King spoke widely and often through lectures, post-prandial speeches, and dedications. His presentations often had Civil War topics: "General [William Tecumseh] Sherman," "Closing Days of the [Civil] War," and "Abraham Lincoln" are examples. King also spoke about friends such as Henry Ward Beecher and sometimes in support of politicians such as Theodore Roosevelt. Meantime, King was an avid music lover. He served as director of the Philharmonic Society of Brooklyn and was Chairman of its Music Committee. For a dozen years, he was assistant organist of Plymouth Church. King composed patriotic tunes such as All Hail Our Starry Banner! as well as a number of songs about Dickinson, includingthe Alma Mater Noble Dickinsonia and Dickinson For Aye! His poems similarly tend to concentrate on the college, the Civil War and military themes, and inspirational messages for children and young people. Among his books, reflecting kindred interests, are a History of Dickinson College and An Account of the Visit of the Thirteenth Regiment, N.G.,S.N.Y., to Montreal Canada.(8)

King died of natural causes on November 15, 1918 at his home in Brooklyn, New York. In an interview a year earlier, he vehemently emphasized his belief in the afterlife for those who served well their God, their family, and their friends. At the funeral in King's beloved Plymouth Church, the eulogy was provided by Beecher's successor, Dr. Newell Dwight Hillis. The minister praised King's musical abilities and his commitment to family and to church. According to Hillis, King missed very few services at Plymouth and was a faithful friend, especially to Beecher. Successful at almost anything that he did, he was a great patriot, lawyer, writer, leader, and organizer. "With that superb enthusiasm for the Republic General King lived and here in this old church, in the faith of God, General King died," Hillis concluded. "In the spirit of sorrow we recall him but in reality we are not sad. We are here to celebrate him. We celebrate the quality of his manhood produced in this old church. We are here to celebrate his capacity for friendship and his genius for service. For him and for us there is no death."(9)

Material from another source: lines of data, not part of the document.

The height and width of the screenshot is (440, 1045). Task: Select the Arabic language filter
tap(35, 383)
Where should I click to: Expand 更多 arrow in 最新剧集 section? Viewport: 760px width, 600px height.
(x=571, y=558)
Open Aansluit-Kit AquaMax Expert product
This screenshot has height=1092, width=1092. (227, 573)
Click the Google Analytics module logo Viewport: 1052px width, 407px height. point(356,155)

Sixty-four years earlier, in 1854, King had arrived at Dickinson College. He began to write his journal at a particularly important stage in the institution's history, as an ambitious financial plan attracted its largest entering class to date. In conjunction with Professor Herman Merrills Johnson, the college's new president, King's uncle Charles Collins, began a scholarship system that year, and made plans to boost enrollment while raising the college endowment to over $100,000. At the same time, trustees and faculty hoped to solicit students who could not easily afford higher education. Parents were encouraged to pay for their children's full course in advance, so that both families and the college benefitted. Four years of tuition was available for $25, ten years for $50, and twenty-five years for $100. These modest fees attracted parents in both the North and the South. King claims that there were over two hundred and fifty students at the college in his freshman year; the entering class was so large that some students were forced to seek lodging in private boarding houses in town. Writing in The Dickinsonian in 1873, King recalled that his "Freshman class, regular and irregular, numbered, if I remember rightly, about one-hundred and eight, and they came from nearly all parts of the land, even as far South as Georgia." (The "irregular" students that King cites probably did not attend preparatory school before coming to Dickinson.) About half the class left by sophomore year, because many students were not prepared for higher education. Only thirty-six students were graduated from the Class of 1858, yet this class was the largest in Dickinson's first one hundred and twenty-five years.(10)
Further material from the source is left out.